Why Being Connected Makes You More Disconnected

Colby Mamigonian
UNH '14 Exercise Science alumni. Balancing the creative with the scientific, and letting each side have its moments in the spotlight.

Without fail, every time I have my cell phone near me, I am on it checking Instagram, watching Snapchat stories, or sending texts. It’s a frustrating and infuriating habit, and yet, I’m constantly doing it.

I see it everywhere I go, adding to my own bad behavior; at the coffee shop, at a restaurant, sitting with a beer in hand at a pregame—essentially any place where people congregate. Our interactions are now filled with long, drawn out periods of time without a word being said, eyes glued to the screen and the white noise of real life going on unnoticed.

The sad reality is that this new age habit is really starting to drown out what could be great moments in time. Instead of enjoying each other’s company, doing the spontaneous, or just appreciating the moment, we are often disconnected when we get together.

--------------------------------------------------

- What is asked
[1] In the essay on phone habits, why are people often disconnected when they get together? Answer in one to three sentences.
[2] Repeat the passage from the essay on phone habits that starts at "Without fail, every" and ends at "going on unnoticed.".
The material that follows is separate from the essay on phone habits.

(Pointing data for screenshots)

--------------------------------------------------

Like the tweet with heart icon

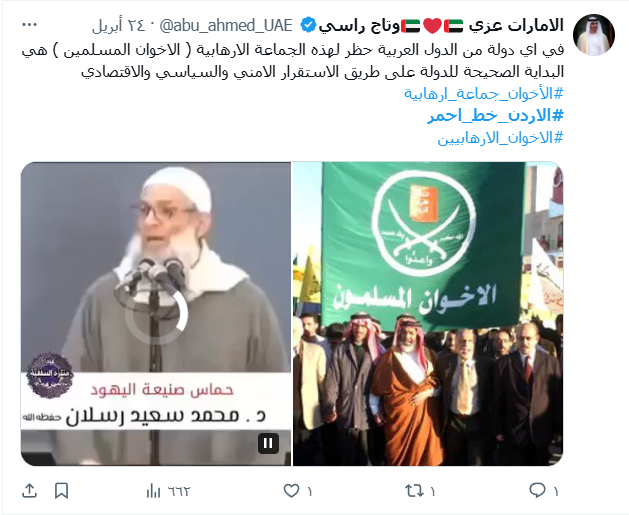[292, 491]
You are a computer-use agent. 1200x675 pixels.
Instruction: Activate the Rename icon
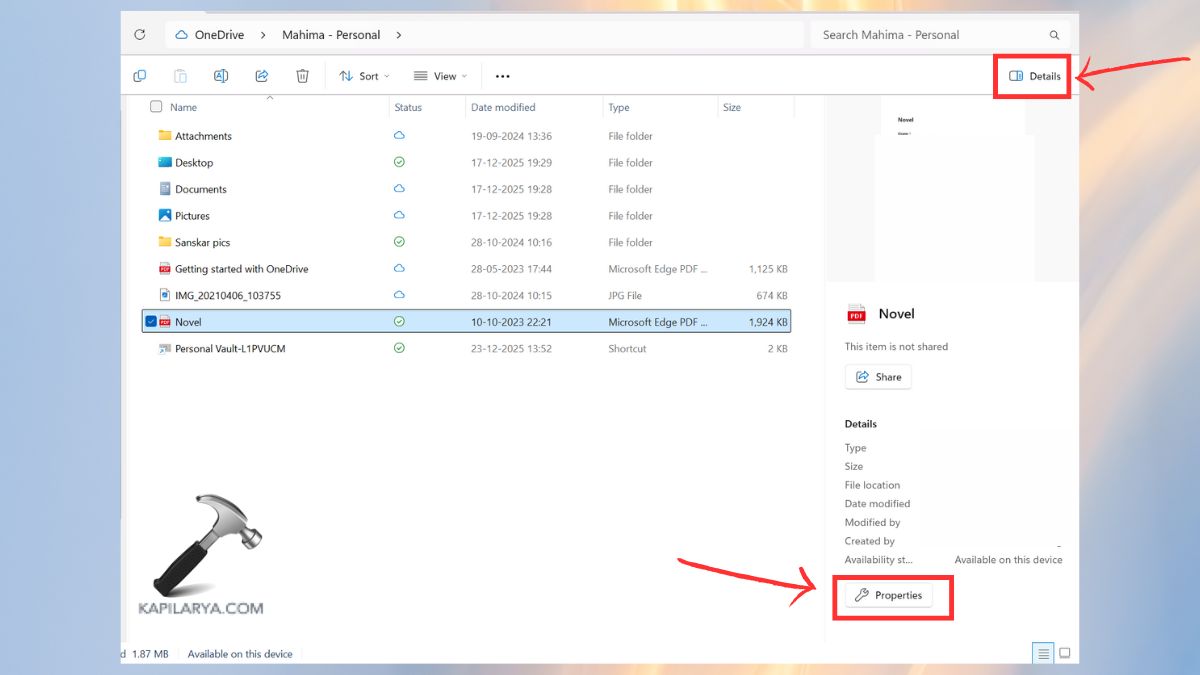point(220,75)
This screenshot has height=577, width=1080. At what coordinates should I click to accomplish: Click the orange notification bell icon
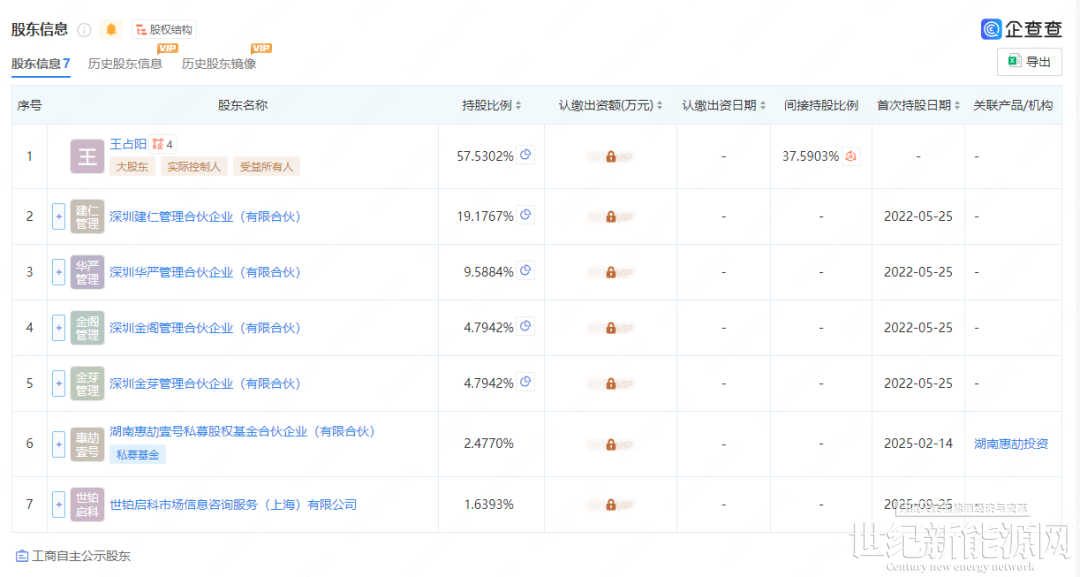point(111,30)
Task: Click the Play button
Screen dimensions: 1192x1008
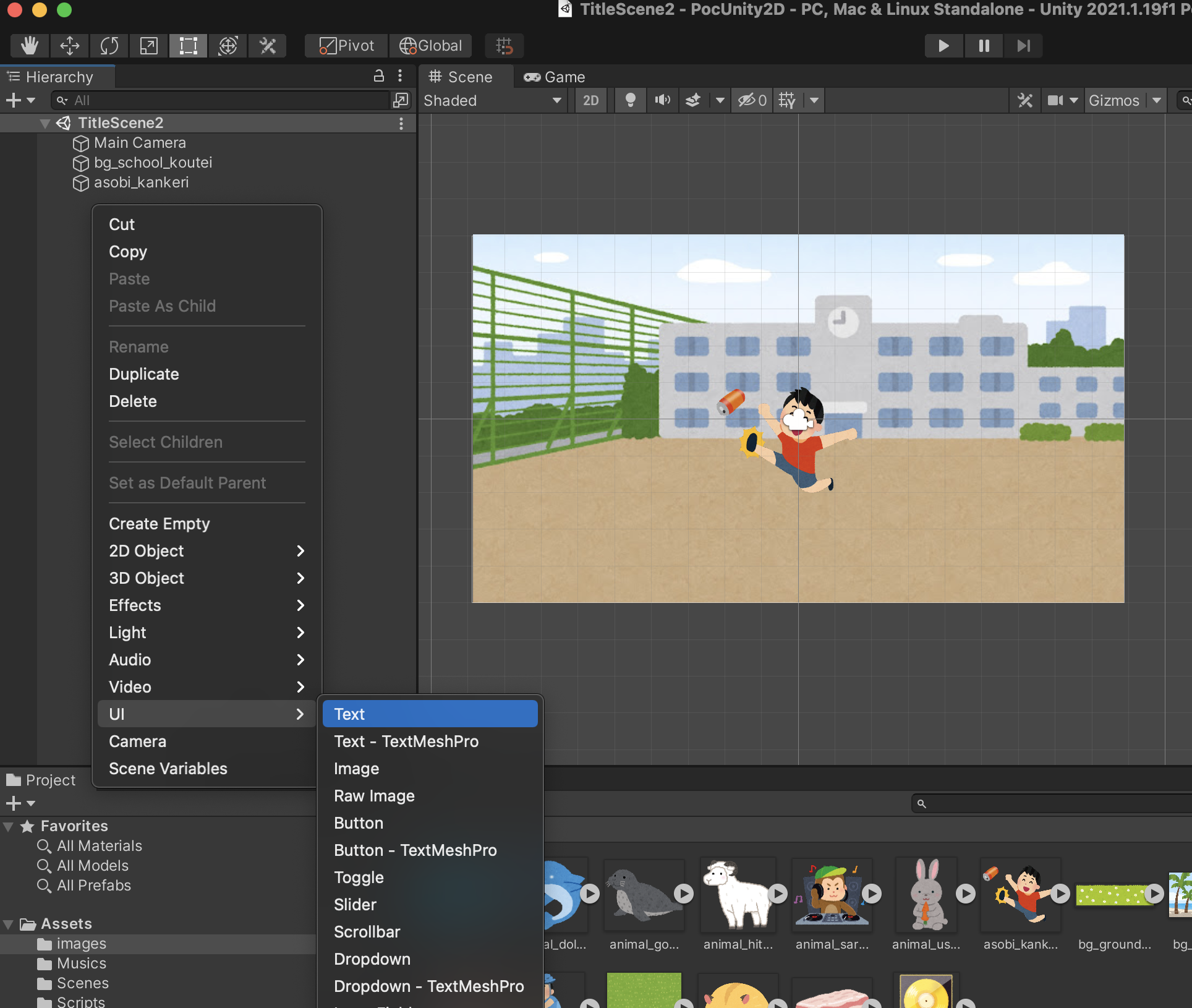Action: (x=943, y=46)
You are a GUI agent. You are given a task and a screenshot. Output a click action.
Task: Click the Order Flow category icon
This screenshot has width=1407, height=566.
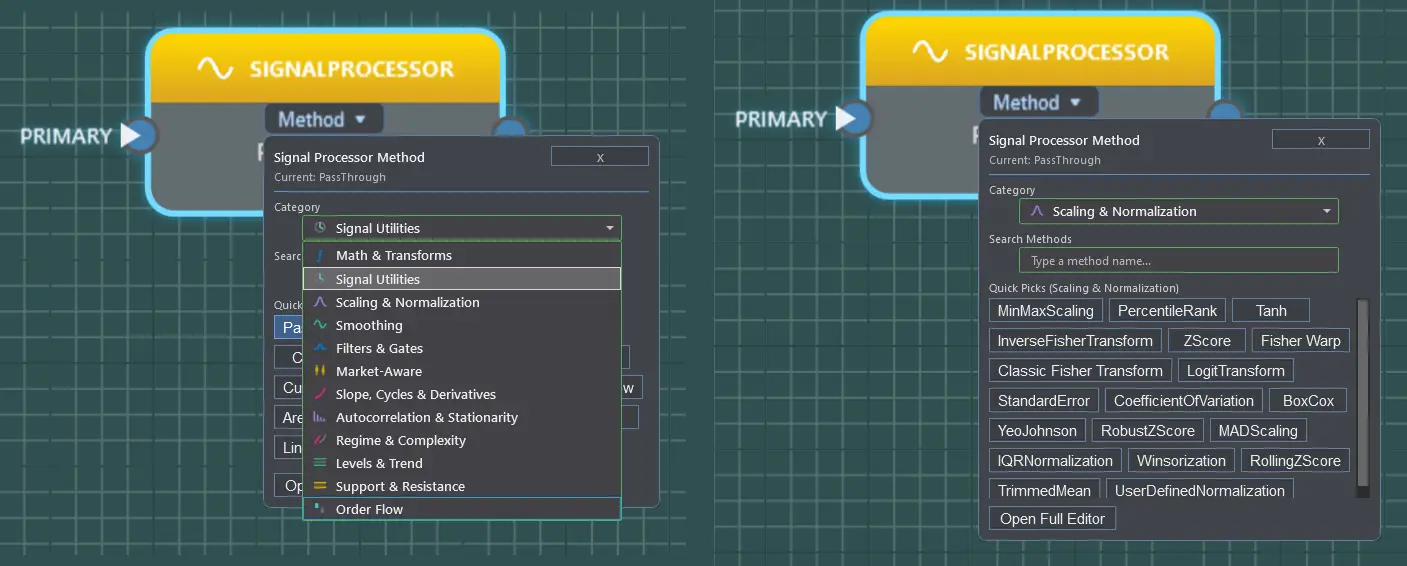coord(320,509)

--------------------------------------------------

- Final results
[1] When people gather, their eyes stay glued to their screens, so long stretches pass without a word and real life goes on unnoticed. This habit drowns out what could be great moments, taking the place of enjoying each other's company, doing something spontaneous, or appreciating the moment.

[2]
Without fail, every time I have my cell phone near me, I am on it checking Instagram, watching Snapchat stories, or sending texts. It’s a frustrating and infuriating habit, and yet, I’m constantly doing it.

I see it everywhere I go, adding to my own bad behavior; at the coffee shop, at a restaurant, sitting with a beer in hand at a pregame—essentially any place where people congregate. Our interactions are now filled with long, drawn out periods of time without a word being said, eyes glued to the screen and the white noise of real life going on unnoticed.